■ YOUR INSTRUCTIONS ■
Word for word, write the lines below out again, with no pictures.

Stored records
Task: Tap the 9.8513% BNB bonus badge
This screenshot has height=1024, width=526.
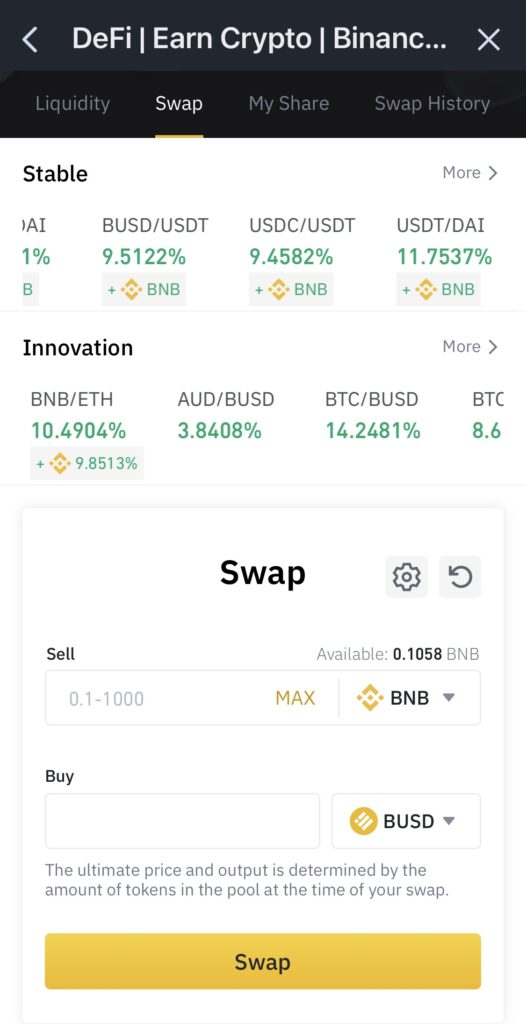Action: tap(87, 464)
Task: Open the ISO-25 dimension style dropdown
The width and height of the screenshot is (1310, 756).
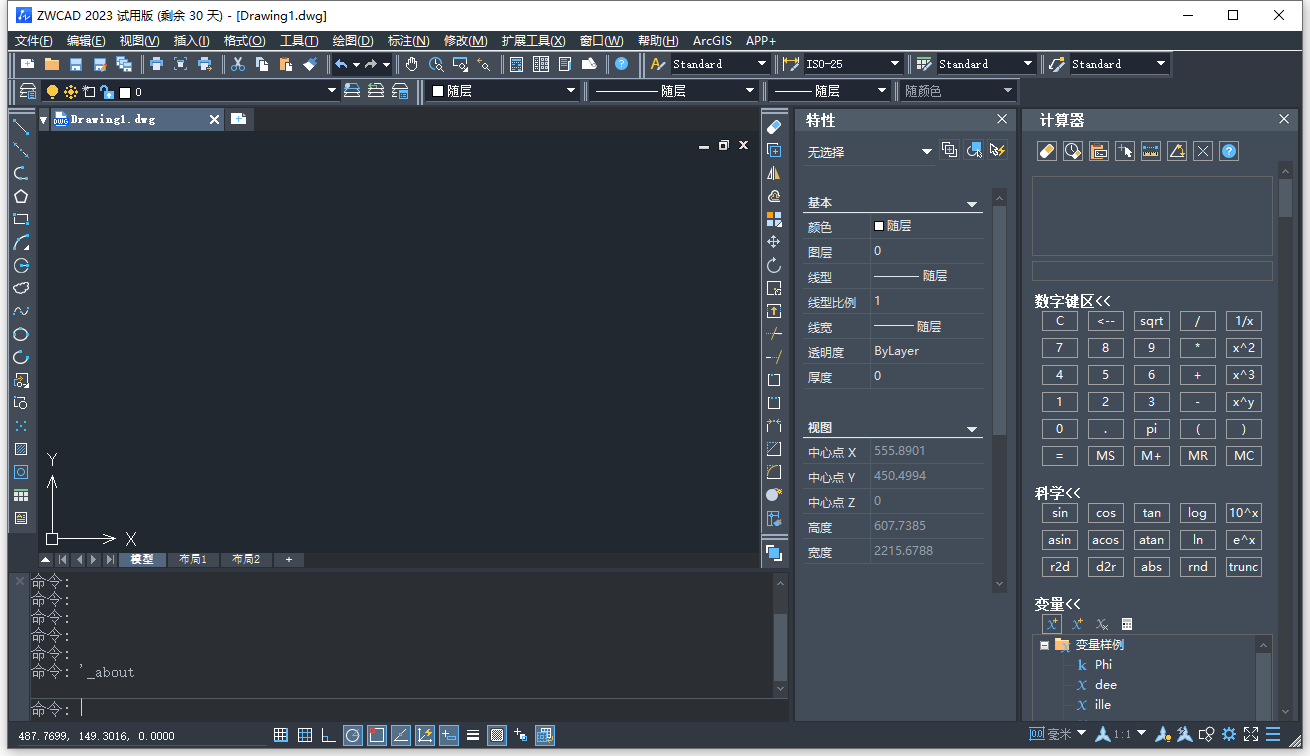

■ ANSWER AREA ■
Task: Tap the 9.8513% BNB bonus badge
This screenshot has height=1024, width=526.
Action: tap(87, 464)
Task: Open the ISO-25 dimension style dropdown
The width and height of the screenshot is (1310, 756).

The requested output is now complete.